What you should do: Transcribe the records word for word, from their first line through the line containing "[x=5, y=34]", including both of those lines. Leave the pictures out of your transcription.

Raw data:
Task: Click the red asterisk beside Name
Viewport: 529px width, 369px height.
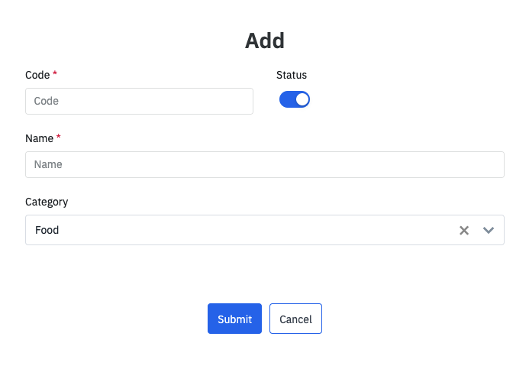Action: click(x=59, y=138)
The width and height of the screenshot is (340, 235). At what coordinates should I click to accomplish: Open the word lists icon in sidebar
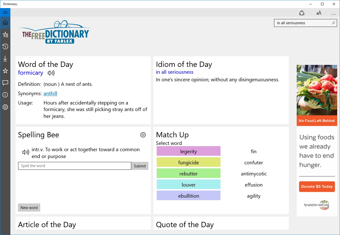[x=5, y=34]
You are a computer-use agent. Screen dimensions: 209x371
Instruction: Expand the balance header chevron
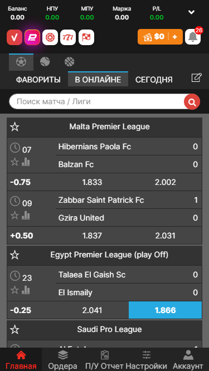tap(191, 12)
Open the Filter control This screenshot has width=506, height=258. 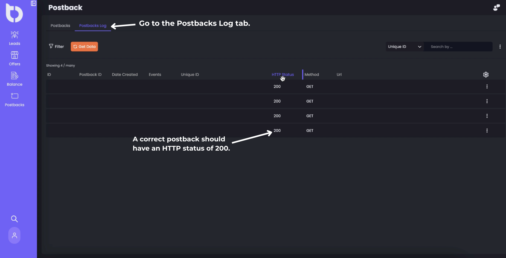coord(56,46)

Solution:
Task: Click the red asterisk beside Name
Viewport: 529px width, 369px height.
Action: click(x=59, y=138)
The width and height of the screenshot is (340, 235). At what coordinates should I click to accomplish: Open the word lists icon in sidebar
[x=5, y=34]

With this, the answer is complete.